Dhaka: A top leader of Bangladesh's opposition BNP has threatened Prime Minister Sheikh Hasina with "a repeat of 1975", referring to the massacre of almost her entire family in a military coup then. In light of the conditions, nobody in the Awami League government or the country's intelligence agencies are taking Abdul Kader Bhuiyan's "repeat 1975" call lightly.
Addressing a rally last week in front of the National Press Club here, Abdul Kader Bhuiyan, Secretary of Volunteer Front, a wing of the BNP, and also the former President of its student wing Chhatradal, called for 'a repeat of 1975' against PM Sheikh Hasina's family.
"Take up arms and restage another 1975," Bhuiyan said. However, with no top Bangladesh Nationalist Party (BNP) leader publicly offering any apology for Bhuiyan's open and unambiguous call to violence, his statement signifies a tacit endorsement from the party leadership to go for an attempted violent overthrow of the Hasina government.
A senior intelligence official, speaking on condition of anonymity, told IANS that Bhuiyan's call is "both a trial balloon and an indicator of the future".
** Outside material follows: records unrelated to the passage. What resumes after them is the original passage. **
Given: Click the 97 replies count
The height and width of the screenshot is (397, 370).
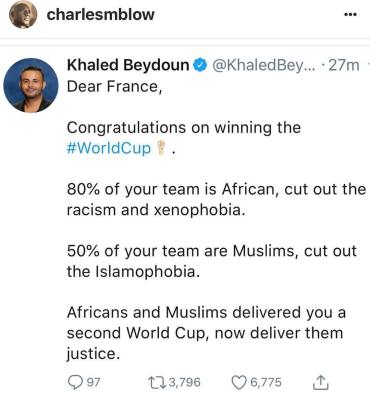Looking at the screenshot, I should [93, 382].
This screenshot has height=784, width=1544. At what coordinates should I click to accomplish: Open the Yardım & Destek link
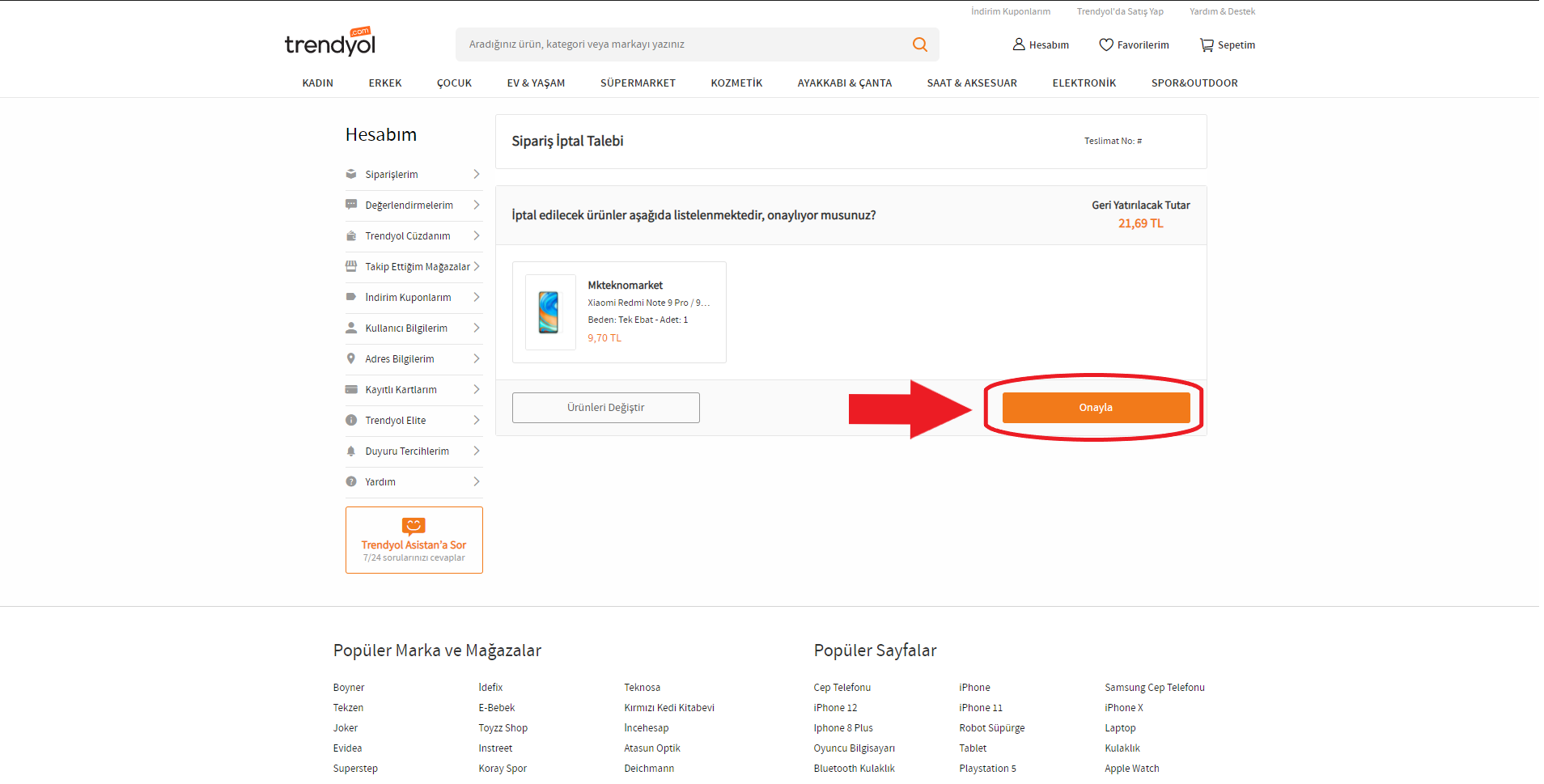tap(1222, 11)
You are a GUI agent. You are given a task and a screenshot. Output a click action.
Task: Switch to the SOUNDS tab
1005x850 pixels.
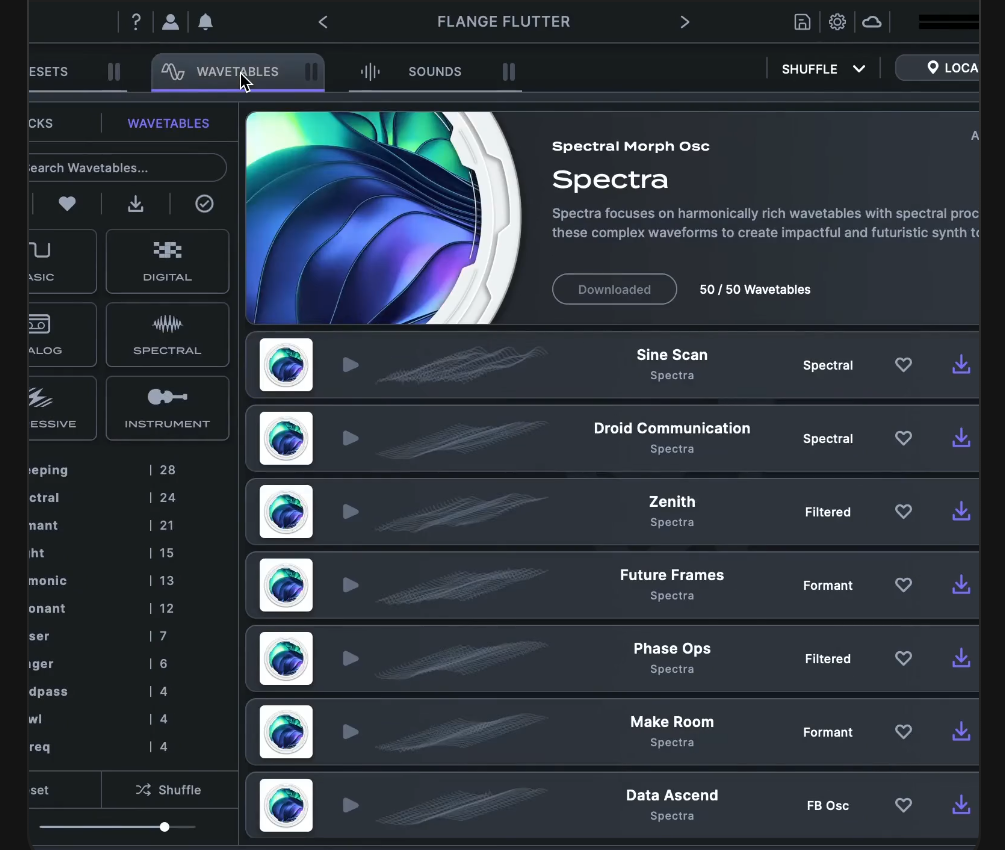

The threat by Bhuiyan bears ominous portents of possible violence in the rundown to the June 25 inauguration of the 6.15 km railroad bridge on Padma River, Bangladesh's biggest infrastructure project so far and one constructed with the country's own resources. The ruling Awami League has planned a grand opening with a public rally of one million people on June 25.
Intelligence officials told IANS they suspect plans for large scale opposition violence ahead of the bridge inauguration to divert public attention and torpedo the plans for a rally, mentioning Bhuiyan's threat.
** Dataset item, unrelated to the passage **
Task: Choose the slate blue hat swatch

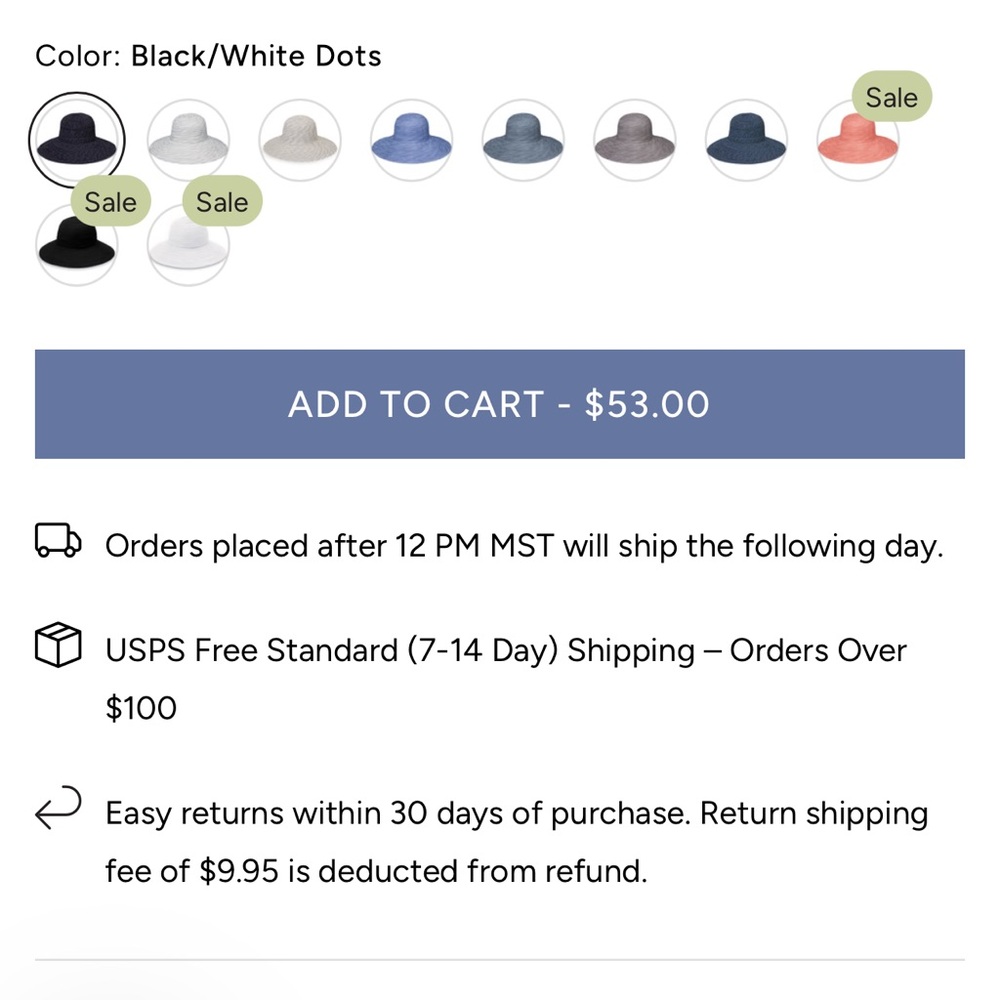Action: coord(523,140)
BNP supremo and former PM Khaleda Zia had prophesied that the Padma Bridge project was Hasina's "pipedream" and "would never be completed". But now that Padma bridge, that economists say may add 1.2 per cent to National GDP, is up and running, the BNP-led Islamist opposition may seek to play spoilsport in its inauguration.
Father of the nation Sheikh Mujibur Rahman and almost the entire rest of the family except her two daughters were killed in the 1975 military coup. Hasina and Rehana survived, as they were away in Europe.
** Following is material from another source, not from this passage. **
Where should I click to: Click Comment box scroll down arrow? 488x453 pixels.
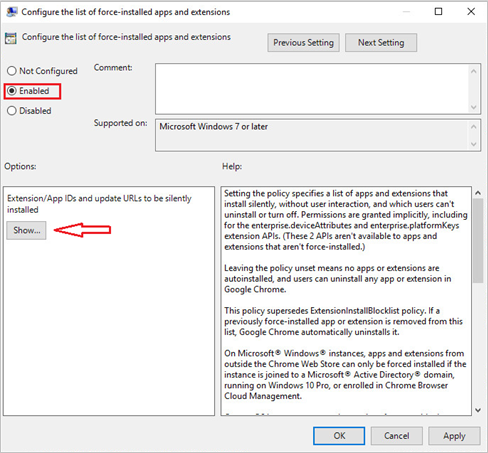point(473,107)
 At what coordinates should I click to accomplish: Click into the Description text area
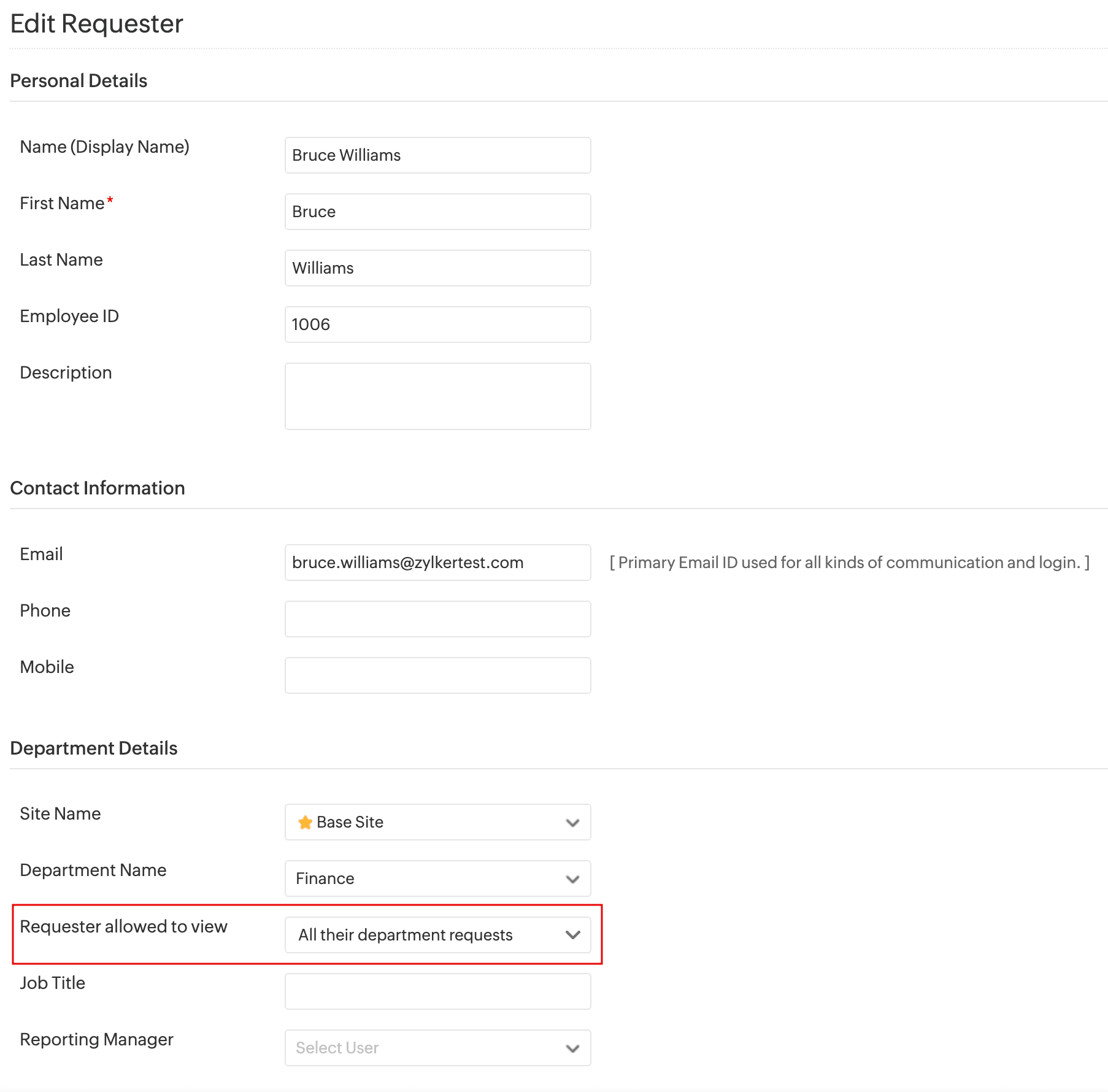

Hasina returned to her motherland six years after the 1975 massacre to lead the Awami League and propel it to election victories in 1996 and 2009. She has been in power ever since, presiding over Bangladesh's Golden Decade of Development which has since the once poor country go past even giant neighbor India in per capita income, per capita GDP growth and many other economic growth and human development indicators.
Hasina has already survived more than 39 attempts on her life, including the heinous grenade attack in 2004 on an Awami League rally, in which around 32 leaders and activists have been killed. BNP's acting Chairperson Tarique Rahman has been convicted by a court for his involvement in planning the grenade attack.